> [EXTRACTED MATERIAL]
========

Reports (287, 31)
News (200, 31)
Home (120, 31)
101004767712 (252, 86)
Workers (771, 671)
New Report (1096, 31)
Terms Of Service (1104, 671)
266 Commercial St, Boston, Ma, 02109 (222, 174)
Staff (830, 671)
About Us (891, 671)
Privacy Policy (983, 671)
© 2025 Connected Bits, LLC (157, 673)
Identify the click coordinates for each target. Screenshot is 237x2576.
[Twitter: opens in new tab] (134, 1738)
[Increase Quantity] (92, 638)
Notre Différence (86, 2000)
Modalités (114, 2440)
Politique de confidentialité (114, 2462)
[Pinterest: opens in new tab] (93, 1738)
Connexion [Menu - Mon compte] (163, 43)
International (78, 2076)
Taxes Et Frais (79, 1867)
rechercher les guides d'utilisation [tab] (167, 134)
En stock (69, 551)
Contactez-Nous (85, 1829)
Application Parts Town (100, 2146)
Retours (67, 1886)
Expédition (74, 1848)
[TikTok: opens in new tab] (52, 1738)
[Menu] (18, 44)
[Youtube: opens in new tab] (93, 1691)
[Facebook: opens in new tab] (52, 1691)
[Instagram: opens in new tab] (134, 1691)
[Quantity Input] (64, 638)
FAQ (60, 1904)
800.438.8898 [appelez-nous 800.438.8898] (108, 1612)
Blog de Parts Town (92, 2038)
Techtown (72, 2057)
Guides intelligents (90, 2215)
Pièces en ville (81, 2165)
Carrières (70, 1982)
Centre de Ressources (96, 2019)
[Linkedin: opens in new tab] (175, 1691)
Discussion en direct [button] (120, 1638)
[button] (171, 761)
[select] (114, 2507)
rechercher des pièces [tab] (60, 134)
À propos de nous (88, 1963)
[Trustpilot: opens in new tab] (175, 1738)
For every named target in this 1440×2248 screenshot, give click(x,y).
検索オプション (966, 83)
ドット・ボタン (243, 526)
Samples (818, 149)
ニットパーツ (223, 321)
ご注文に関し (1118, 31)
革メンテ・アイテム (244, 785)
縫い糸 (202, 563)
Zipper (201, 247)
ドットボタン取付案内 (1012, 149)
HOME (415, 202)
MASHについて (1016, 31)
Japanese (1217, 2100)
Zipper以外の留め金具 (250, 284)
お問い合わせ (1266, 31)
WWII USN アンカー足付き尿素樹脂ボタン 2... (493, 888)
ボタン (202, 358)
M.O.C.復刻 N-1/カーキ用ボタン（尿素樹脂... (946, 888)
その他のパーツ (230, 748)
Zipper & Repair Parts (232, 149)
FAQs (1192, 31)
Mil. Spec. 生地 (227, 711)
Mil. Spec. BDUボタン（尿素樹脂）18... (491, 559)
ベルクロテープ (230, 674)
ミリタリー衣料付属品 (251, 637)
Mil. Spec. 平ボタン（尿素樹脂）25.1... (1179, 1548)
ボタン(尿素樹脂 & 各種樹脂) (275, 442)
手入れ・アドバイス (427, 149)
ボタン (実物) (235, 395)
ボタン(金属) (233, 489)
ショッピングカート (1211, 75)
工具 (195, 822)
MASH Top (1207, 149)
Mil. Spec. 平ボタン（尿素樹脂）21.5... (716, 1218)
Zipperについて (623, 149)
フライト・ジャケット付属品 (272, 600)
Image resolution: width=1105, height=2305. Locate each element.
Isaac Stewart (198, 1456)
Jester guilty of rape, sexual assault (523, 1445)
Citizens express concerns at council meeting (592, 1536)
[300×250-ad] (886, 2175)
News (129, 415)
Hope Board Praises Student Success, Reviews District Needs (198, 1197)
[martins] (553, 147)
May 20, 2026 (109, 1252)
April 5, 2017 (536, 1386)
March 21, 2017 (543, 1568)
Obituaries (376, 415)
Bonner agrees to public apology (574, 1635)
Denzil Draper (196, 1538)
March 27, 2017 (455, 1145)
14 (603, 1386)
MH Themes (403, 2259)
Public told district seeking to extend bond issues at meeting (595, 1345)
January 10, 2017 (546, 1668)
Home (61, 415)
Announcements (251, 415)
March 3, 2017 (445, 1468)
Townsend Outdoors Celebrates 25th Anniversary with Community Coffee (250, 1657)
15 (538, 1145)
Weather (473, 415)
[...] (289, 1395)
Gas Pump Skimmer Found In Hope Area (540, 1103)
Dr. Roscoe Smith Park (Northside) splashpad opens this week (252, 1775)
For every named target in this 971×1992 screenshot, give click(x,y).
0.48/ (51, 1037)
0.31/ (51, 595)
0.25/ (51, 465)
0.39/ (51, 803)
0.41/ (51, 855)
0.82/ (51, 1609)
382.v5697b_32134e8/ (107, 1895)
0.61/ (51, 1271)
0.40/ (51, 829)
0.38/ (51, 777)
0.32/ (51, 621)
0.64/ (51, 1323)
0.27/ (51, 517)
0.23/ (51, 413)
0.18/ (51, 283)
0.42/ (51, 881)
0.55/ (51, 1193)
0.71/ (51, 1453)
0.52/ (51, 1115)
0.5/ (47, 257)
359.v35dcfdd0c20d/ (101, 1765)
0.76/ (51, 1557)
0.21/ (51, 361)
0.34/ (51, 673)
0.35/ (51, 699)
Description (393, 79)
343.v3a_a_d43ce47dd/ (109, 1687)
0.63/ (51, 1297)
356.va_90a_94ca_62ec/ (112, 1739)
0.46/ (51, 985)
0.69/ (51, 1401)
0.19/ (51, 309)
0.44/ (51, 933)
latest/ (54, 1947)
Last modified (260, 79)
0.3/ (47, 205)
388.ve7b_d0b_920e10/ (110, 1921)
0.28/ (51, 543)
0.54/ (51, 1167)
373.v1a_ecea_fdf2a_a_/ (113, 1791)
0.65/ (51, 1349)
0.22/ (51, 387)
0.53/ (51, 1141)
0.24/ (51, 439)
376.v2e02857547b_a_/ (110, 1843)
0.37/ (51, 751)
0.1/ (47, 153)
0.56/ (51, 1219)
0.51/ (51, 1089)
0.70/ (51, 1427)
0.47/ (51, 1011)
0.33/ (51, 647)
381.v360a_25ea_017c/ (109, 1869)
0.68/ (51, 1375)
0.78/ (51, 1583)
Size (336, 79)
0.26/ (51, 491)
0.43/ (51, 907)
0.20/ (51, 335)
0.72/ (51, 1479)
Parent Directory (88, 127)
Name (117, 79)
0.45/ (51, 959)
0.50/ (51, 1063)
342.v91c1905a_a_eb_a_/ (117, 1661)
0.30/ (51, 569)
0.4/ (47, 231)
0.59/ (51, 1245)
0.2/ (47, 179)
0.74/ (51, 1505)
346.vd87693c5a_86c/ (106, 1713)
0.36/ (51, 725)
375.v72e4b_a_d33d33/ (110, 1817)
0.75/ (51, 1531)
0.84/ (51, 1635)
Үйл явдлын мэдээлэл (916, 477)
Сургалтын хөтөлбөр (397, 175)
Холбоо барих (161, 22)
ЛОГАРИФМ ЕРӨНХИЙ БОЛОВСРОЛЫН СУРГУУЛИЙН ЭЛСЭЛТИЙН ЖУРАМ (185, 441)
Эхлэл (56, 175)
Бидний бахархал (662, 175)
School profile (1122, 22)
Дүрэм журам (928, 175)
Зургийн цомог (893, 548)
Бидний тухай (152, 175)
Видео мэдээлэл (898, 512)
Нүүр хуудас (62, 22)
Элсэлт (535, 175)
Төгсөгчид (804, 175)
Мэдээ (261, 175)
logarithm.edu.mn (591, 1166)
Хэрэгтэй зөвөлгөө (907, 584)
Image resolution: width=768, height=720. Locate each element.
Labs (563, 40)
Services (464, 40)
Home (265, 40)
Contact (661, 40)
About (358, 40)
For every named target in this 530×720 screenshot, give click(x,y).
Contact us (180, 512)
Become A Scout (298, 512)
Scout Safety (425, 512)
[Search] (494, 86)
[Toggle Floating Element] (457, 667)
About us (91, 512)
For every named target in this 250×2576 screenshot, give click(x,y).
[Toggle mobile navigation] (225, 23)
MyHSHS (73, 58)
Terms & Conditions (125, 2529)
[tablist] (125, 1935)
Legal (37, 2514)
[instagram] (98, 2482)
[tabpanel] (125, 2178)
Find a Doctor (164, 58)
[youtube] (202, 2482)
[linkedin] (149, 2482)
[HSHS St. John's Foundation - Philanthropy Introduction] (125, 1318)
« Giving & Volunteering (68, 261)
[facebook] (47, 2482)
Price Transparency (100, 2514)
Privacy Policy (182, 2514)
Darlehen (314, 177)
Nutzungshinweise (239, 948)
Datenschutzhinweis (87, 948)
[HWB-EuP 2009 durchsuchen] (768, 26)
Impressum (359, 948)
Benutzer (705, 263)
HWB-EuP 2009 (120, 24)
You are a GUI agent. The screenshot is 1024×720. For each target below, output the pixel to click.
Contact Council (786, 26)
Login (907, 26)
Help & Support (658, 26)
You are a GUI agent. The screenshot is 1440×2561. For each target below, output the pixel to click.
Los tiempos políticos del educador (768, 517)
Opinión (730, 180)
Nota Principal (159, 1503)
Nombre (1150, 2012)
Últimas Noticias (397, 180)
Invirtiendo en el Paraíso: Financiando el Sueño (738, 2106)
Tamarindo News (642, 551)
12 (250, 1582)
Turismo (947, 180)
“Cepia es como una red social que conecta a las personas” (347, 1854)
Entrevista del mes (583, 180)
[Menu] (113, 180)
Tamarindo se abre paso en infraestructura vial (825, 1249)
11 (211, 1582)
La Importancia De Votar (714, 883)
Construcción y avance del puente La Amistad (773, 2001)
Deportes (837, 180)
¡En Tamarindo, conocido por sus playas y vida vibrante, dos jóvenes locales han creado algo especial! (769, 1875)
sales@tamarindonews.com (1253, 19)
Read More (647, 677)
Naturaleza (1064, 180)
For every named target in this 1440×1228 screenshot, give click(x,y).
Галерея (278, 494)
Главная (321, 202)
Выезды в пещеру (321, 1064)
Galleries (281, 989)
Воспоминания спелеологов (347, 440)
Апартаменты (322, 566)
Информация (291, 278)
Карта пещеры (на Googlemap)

========

> [SHORT PROBLEM]
Put the lines from the line with "March 27, 2017 (455, 1145)" through the line with "0.61/ (51, 1271)", both included, into a Markdown table with the columns No. and Item line. Give each line its own numbered row and leave out blank lines.

> [CORRECT RESULT]
| No. | Item line |
|---|---|
| 1 | March 27, 2017 (455, 1145) |
| 2 | 14 (603, 1386) |
| 3 | MH Themes (403, 2259) |
| 4 | Public told district seeking to extend bond issues at meeting (595, 1345) |
| 5 | January 10, 2017 (546, 1668) |
| 6 | Home (61, 415) |
| 7 | Announcements (251, 415) |
| 8 | March 3, 2017 (445, 1468) |
| 9 | Townsend Outdoors Celebrates 25th Anniversary with Community Coffee (250, 1657) |
| 10 | 15 (538, 1145) |
| 11 | Weather (473, 415) |
| 12 | [...] (289, 1395) |
| 13 | Gas Pump Skimmer Found In Hope Area (540, 1103) |
| 14 | Dr. Roscoe Smith Park (Northside) splashpad opens this week (252, 1775) |
| 15 | For every named target in this 971×1992 screenshot, give click(x,y). |
| 16 | 0.48/ (51, 1037) |
| 17 | 0.31/ (51, 595) |
| 18 | 0.25/ (51, 465) |
| 19 | 0.39/ (51, 803) |
| 20 | 0.41/ (51, 855) |
| 21 | 0.82/ (51, 1609) |
| 22 | 382.v5697b_32134e8/ (107, 1895) |
| 23 | 0.61/ (51, 1271) |